Guyanese adhering to curfew amid COVID-19 – PM Nagamootoo

DPI, Guyana, Wednesday, April 15, 2020

The Hon. Moses Nagamootoo, Prime Minister of the Cooperative Republic of Guyana has stated that the level of compliance in Guyana’s ten administrative regions has been good during the COVID-19 pandemic.

“So far the compliance with the curfew has been between 90 to 100 percent. I believe that is commendable but not the ideal,” he said during an interview with Trinidadian Journalist, Wesley Gibbings, on TTT Live Online.

PM

Hon. Moses Nagamootoo, Prime Minister of the Cooperative Republic of Guyana

Explaining further, he said that in some isolated cases, minibus operators in Guyana have taken more passengers than they were allowed during a single trip during this social distancing period.

“They are allowed one half of their regular capacity to facilitate social distancing but there have been occasions when they have been in breach. But in terms of getting people off the streets, night clubs and bars, they have complied, there is a willingness to comply” PM Nagamootoo stated.

Describing COVID-19 as invisible but not invincible, the Prime Minister told Gibbings, “I believe if we all garner our strengths and discipline, it falls for the best in us to fight it and defeat it.”

On Guyana’s borders with Brazil, Suriname and Venezuela the Prime Minister assured these are closed and the regional authorities have collaborated.

“They are cooperating with us and setting up some restrictive measures, our greatest challenge is preventing persons coming from Venezuela, though we have welcomed persons from Venezuela on humanitarian grounds. We are doing pretty well so far.”

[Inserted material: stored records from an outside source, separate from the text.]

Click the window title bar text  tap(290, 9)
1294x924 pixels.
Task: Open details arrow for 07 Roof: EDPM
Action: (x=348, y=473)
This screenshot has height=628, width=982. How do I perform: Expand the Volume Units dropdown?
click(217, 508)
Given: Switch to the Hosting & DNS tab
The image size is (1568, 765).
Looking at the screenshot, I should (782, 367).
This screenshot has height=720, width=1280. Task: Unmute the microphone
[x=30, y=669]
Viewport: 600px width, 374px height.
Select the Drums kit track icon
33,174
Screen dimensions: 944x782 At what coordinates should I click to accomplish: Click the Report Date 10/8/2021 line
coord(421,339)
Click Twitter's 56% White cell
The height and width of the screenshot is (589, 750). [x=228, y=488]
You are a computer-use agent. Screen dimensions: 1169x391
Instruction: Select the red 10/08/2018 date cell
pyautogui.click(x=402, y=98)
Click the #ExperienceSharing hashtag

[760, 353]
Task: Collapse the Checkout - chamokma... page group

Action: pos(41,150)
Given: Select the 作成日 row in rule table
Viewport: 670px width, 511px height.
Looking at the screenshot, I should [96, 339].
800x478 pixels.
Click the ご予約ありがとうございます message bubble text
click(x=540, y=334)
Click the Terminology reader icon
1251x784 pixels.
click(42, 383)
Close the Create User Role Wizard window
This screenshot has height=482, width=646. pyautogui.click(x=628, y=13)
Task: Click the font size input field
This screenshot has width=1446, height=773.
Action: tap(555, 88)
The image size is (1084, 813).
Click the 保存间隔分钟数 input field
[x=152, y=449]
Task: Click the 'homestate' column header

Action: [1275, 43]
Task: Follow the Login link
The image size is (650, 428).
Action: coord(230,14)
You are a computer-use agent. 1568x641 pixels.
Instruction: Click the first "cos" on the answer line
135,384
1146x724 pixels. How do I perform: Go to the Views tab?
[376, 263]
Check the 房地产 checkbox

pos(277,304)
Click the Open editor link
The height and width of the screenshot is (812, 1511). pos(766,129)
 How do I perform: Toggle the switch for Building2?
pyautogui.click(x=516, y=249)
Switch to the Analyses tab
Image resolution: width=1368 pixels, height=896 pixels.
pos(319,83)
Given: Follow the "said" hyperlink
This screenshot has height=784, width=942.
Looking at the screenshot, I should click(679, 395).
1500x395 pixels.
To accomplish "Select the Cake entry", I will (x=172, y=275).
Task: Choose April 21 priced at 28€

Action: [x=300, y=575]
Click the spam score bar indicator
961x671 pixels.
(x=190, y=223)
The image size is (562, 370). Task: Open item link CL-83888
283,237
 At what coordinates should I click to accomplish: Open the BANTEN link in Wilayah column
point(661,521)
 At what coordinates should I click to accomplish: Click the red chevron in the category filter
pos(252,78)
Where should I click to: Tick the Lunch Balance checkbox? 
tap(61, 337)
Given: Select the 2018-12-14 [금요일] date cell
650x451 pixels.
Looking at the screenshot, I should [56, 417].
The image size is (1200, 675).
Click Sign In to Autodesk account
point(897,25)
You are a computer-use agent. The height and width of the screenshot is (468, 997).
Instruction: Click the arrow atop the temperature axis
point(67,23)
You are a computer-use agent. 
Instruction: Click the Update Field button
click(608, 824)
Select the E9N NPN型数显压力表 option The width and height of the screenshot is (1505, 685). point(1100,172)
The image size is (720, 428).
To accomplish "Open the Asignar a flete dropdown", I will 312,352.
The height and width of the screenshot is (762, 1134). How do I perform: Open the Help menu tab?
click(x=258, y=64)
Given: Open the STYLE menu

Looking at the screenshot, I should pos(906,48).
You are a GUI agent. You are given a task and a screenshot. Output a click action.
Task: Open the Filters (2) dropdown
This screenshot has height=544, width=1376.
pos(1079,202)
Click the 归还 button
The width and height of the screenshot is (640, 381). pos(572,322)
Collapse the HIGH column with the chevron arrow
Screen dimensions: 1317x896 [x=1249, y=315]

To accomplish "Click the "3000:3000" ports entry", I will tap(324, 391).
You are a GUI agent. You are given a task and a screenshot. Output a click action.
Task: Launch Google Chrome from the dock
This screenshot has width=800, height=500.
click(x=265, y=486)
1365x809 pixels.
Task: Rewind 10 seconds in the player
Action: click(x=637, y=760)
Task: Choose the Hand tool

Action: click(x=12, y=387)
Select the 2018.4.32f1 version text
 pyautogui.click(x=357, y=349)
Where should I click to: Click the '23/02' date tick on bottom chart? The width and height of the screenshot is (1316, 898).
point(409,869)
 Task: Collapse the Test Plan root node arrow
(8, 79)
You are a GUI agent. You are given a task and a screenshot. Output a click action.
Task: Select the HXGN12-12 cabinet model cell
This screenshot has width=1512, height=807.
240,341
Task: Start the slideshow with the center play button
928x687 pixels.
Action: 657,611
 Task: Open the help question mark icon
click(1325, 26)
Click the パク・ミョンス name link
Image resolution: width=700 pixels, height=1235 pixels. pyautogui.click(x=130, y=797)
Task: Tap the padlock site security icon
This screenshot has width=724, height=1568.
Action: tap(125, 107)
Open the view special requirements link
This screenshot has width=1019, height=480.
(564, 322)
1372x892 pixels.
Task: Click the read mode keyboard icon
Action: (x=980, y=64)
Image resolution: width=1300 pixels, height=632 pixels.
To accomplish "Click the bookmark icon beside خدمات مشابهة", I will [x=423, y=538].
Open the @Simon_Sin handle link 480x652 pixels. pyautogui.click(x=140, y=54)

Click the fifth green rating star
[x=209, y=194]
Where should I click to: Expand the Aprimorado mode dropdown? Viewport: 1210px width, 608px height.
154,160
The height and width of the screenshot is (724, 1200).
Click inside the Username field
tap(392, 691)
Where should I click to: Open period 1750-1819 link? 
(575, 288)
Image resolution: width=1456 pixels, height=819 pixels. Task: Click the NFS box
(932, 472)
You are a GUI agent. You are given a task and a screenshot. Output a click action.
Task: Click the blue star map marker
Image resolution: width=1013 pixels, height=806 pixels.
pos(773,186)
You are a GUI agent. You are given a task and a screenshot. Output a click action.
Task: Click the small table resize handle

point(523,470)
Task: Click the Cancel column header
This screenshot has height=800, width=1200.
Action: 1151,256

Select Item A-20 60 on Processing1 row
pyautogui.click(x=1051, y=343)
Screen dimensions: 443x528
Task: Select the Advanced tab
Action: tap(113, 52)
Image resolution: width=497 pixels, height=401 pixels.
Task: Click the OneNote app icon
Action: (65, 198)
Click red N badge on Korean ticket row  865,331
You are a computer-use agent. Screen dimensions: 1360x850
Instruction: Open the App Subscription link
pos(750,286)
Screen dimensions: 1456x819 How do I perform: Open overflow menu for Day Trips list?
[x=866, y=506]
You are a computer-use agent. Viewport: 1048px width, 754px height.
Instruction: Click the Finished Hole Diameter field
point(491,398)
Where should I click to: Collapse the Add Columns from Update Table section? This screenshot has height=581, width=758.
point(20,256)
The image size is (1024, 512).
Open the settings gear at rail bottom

PM Nagamootoo made it clear that “everything is being done to protect the society, to ensure public safety and to ensure we do not lose loved ones.”

Addressing the matter of Guyanese stuck overseas; in New York, Canada, Miami and other Caribbean countries, requesting permission to return to Guyana, the Prime Minister called for patience and understanding.

“We would want them to come back home, but because we have been establishing alternative facilities to quarantine people who come into the country; we are asking them to sit it out a little while longer until this first period of restraint is completed,” the prime Minister said.